Problem generating with T5ForConditionalGeneration on a custom task

Hi, I have trained a custom version of the T5 transformer for a text2text task. For this, I had to define two tokenizers , tokenizer_src and tokenizer_tgt as different tokenization strategies were required for inputs and outputs and as a consequence different vocabularies are utilized. After training the model, I’m trying to perform evaluation by generating output strings from inputs. Below the code I’m using:

import torch
import torch.nn as nn
import json
import pandas as pd
from types import SimpleNamespace
from tokenizers import Tokenizer
from config import get_config
from transformers import T5ForConditionalGeneration, T5Tokenizer, T5Config

def evaluate(config,
             ckpt_path='ckpts/model_ckpt.pt',
             test_path='data/test.csv',
             tokenizer_src_path = 'tokenizer_src.json', 
             tokenizer_tgt_path = 'tokenizer_tgt.json',
             max_length = 512,
             num_beams = 4):

    t5_config = T5Config(
        num_layers=config['num_layers'], 
        num_decoder_layers=config['num_decoder_layers'],
        d_model=config['d_model'],
        d_ff=config['d_ff'],  
        num_heads=config['num_heads'],
    )
    
    #Load tokenizers
    tokenizer_src = Tokenizer.from_file(tokenizer_src_path)
    tokenizer_tgt = Tokenizer.from_file(tokenizer_tgt_path)

    vocab_src_len = len(tokenizer_src.get_vocab())
    vocab_tgt_len = len(tokenizer_tgt.get_vocab())
    model = T5ForConditionalGeneration(t5_config)

    #Adjusting layers to match the tokenizers vocab size
    model.get_encoder().embed_tokens = nn.Embedding(vocab_src_len, t5_config.d_model)
    model.get_decoder().embed_tokens = nn.Embedding(vocab_tgt_len, t5_config.d_model)

    # Replace the lm_head with a new linear layer. This is responsible for mapping the decoder's output embeddings to the vocabulary space, which is necessary for generating predictions.
    model.lm_head = nn.Linear(t5_config.d_model, vocab_tgt_len, bias=False)

    ckpt = torch.load(ckpt_path, map_location='cpu')
    model.load_state_dict(ckpt['model_state_dict'])

    df_test = pd.read_csv(test_path)
    df_test = df_test[['inputs',config['out_name']]]

    pred_spec  = []
    gt_spec    = df_test[config['out_name']].tolist()
    input_mols = df_test['inputs'].tolist()

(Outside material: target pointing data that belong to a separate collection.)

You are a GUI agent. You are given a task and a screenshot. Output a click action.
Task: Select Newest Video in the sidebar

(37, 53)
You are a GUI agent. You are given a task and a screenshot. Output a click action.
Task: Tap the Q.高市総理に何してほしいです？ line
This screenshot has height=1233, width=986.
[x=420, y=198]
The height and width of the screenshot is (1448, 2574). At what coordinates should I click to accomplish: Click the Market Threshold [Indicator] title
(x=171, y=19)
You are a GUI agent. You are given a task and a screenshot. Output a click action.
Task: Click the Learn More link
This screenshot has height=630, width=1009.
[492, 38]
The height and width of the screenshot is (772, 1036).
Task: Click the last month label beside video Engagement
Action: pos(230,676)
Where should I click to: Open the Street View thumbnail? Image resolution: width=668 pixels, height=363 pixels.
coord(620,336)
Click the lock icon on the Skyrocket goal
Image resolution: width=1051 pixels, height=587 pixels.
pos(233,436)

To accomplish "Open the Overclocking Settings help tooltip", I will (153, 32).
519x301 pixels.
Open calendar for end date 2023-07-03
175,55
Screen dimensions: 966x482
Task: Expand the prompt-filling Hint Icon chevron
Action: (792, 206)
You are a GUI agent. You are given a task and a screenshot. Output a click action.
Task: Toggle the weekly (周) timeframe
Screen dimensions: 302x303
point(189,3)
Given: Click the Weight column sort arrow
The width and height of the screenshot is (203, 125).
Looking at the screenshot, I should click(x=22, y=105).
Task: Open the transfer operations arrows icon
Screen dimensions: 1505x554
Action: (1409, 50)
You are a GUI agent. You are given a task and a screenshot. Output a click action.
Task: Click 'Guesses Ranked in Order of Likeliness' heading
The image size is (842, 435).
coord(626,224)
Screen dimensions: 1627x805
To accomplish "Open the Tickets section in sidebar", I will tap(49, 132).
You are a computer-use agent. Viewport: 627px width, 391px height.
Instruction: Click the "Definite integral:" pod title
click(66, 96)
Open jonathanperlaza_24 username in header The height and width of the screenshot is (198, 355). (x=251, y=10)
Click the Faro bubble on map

    # We need to define a generation config here!!
    for input_text in inputs:
        input_ids = tokenizer_src.encode(input_text).ids
        input_ids = torch.tensor([input_ids]).to(model.device)

        with torch.no_grad():
            outputs = model.generate(input_ids,
                                    max_length=50,  # Maximum length of the generated text
                                    min_length=10,  # Minimum length of the generated text
                                    length_penalty=2.0,  # Penalise long sentences
                                    num_beams=4,  # Use beam search for better results
                                    early_stopping=True)  # Stop once output stabilises)
    
        pred_text = tokenizer_tgt.decode(outputs[0], skip_special_tokens=True)
        pred_spec.append(pred_text)

if __name__ == '__main__':
    config = get_config()
    evaluate(config)

I’ve also modified the original T5 model by reducing the complexity in its layers (and making it fit into my GPU). What I get is the following error:

"ValueError: decoder_start_token_id or bos_token_id has to be defined for encoder-decoder generation."

I’ve tried to set the decoder_start_token_id manually by doing:

model.config.decoder_start_token_id = tokenizer_tgt.token_to_id(bos_token)

Actually, I have noticed that by not passing the generation_config argument in the generate() method, the decoder_start_token_id will simply be initialized with None causing the error. I’m just not sure how should I proceed.

I’m afraid I might have missed out something as my task requires some levels of customizations (custom tokenizers, different sizes for input and output embeddings etc.). I appreciate any suggestions.

1 Like

There seems to have been a problem with the output of T5 in a newer version of Transformers a while ago, so if it’s related to that, it’s easy…:thinking:

1 Like

Thanks! I’m gonna try to manually specify the GenerationConfig and update the topic soon!

1 Like